My Grandmother Asked Me to Tell You She's Sorry
- First edition (Swedish)
- Author: Fredrik Backman
- Original title: Min mormor hälsar och säger förlåt
- Translator: Henning Koch
- Language: Swedish
- Genre: Novel
- Publisher: Forum (Swedish) Washington Square Press (US)
- Publication date: 2013 Sweden 2015 US
- Publication place: Sweden
- Media type: Print
- Pages: 400 pp (US)
- ISBN: 1501115073

= My Grandmother Asked Me to Tell You She's Sorry =

Swedish novel

My Grandmother Asked Me to Tell You She's Sorry (published in the United Kingdom as My Grandmother Sends her Regards and Apologises) is a novel written by the Swedish columnist, blogger, and writer Fredrik Backman. The book was first published in Swedish (as Min mormor hälsar och säger förlåt) in 2013. The English translation was later published in 2015. The rights for translation have been sold in more than 40 countries. In 2017, the novel was longlisted for the International Dublin Literary Award.

==Plot summary==
The story takes place in Sweden and follows Elsa, a 7-year-old girl who knows she is different from other children her age. Elsa has a habit of correcting others' grammar, is smart for her age, and is especially close with her grandmother (Granny). When Granny dies, Elsa slowly discovers more about her grandmother's past identities, as well as the lives of people affected by her grandmother.
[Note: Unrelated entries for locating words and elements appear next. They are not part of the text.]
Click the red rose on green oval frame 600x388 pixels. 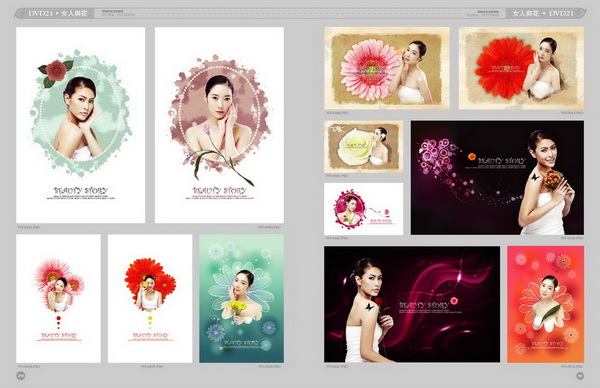click(55, 71)
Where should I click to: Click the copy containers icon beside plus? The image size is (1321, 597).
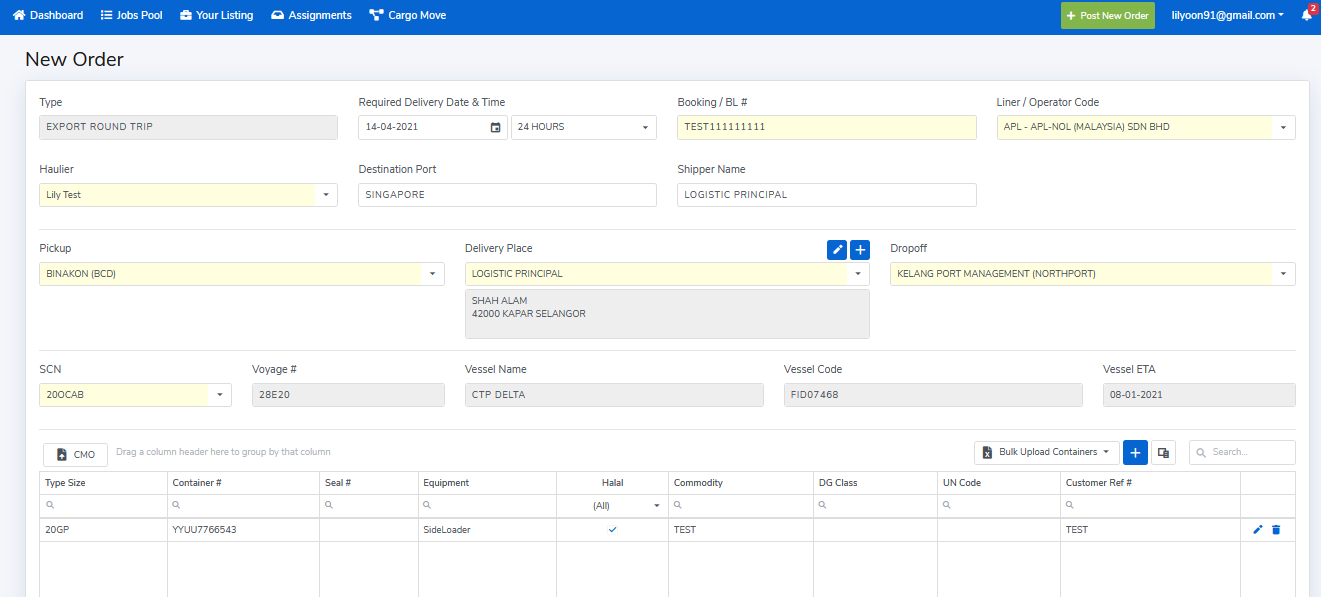(1163, 453)
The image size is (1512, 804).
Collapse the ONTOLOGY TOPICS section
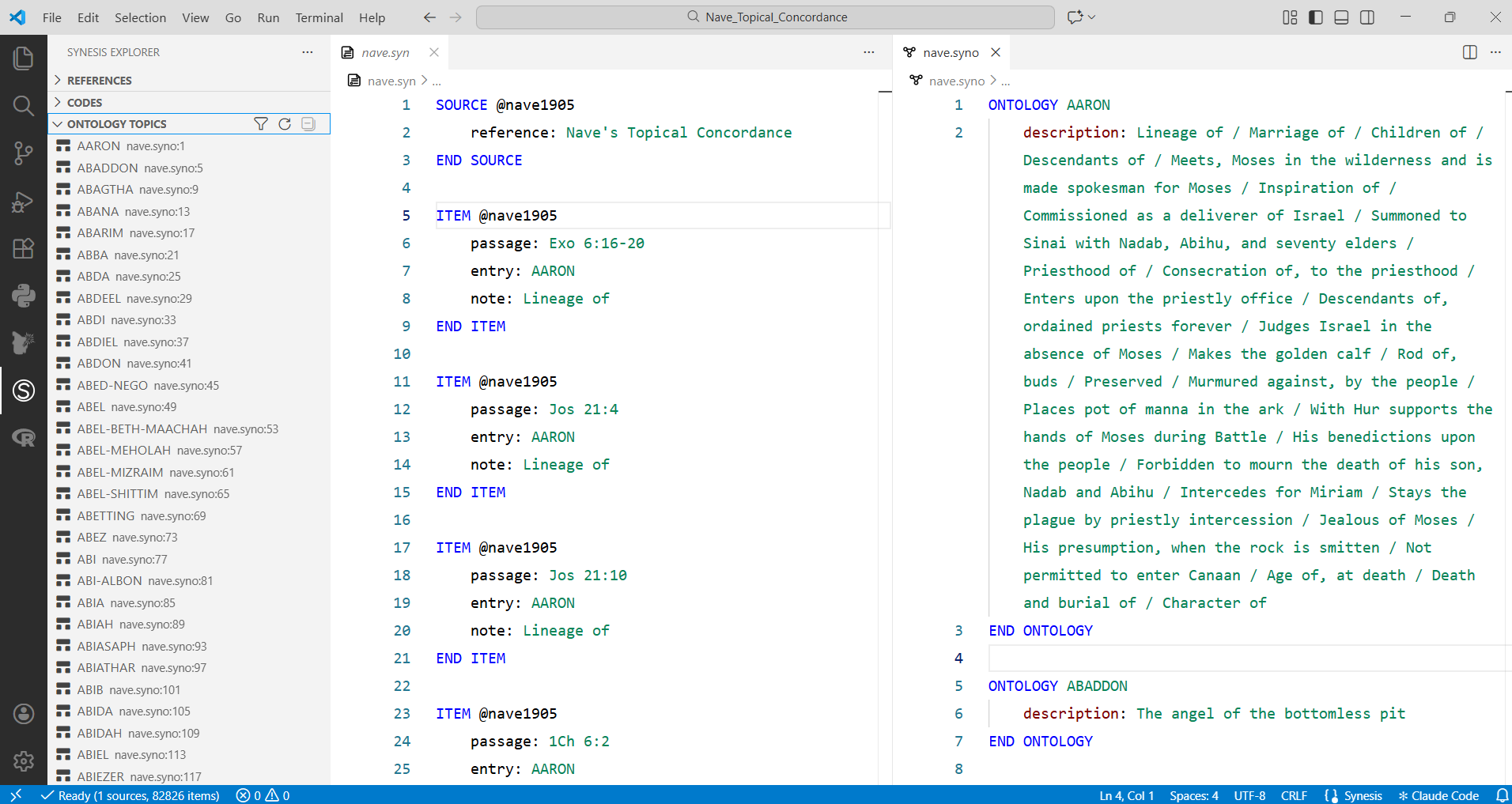[116, 124]
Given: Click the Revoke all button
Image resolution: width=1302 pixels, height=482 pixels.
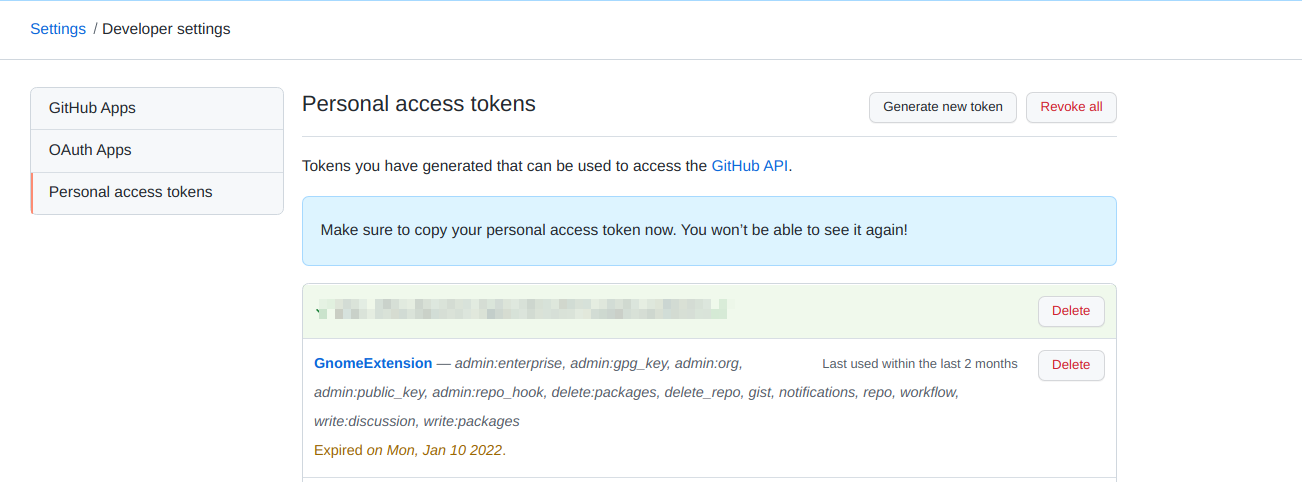Looking at the screenshot, I should (x=1071, y=107).
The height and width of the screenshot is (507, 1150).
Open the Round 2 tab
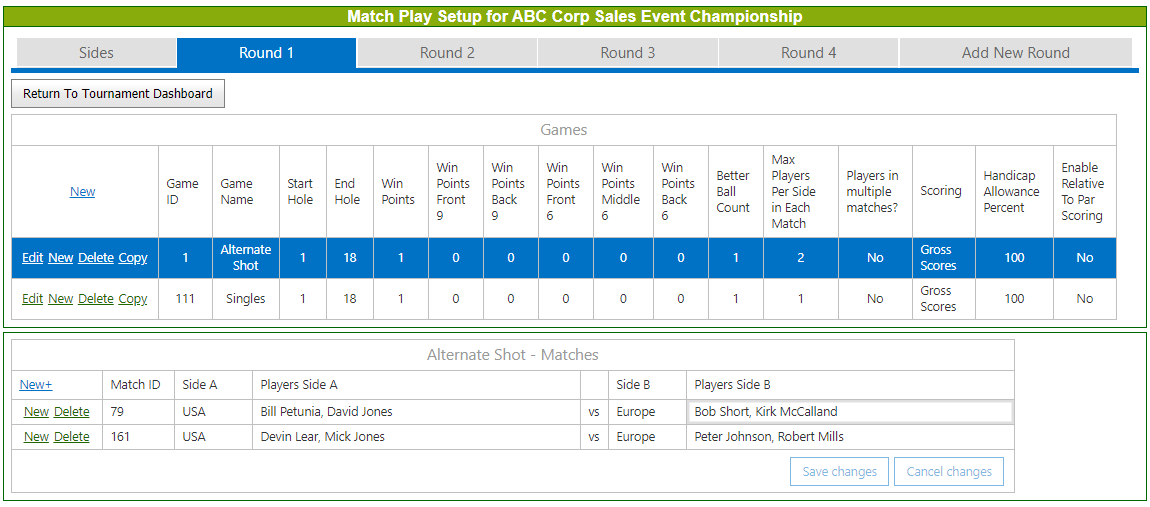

The UK edition was published by Sceptre, an imprint of Hodder & Stoughton, in 2015 (ISBN 9781444775839), with the title My Grandmother Sends Her Regards and Apologises.

==Film and TV adaptations==
The northern European based Nordisk Film acquired the rights for the book for development in May 2018.

== Audiobook ==
An audio version of this book was released in 2015 by Simon & Schuster, Inc. It was read by Joan Walker.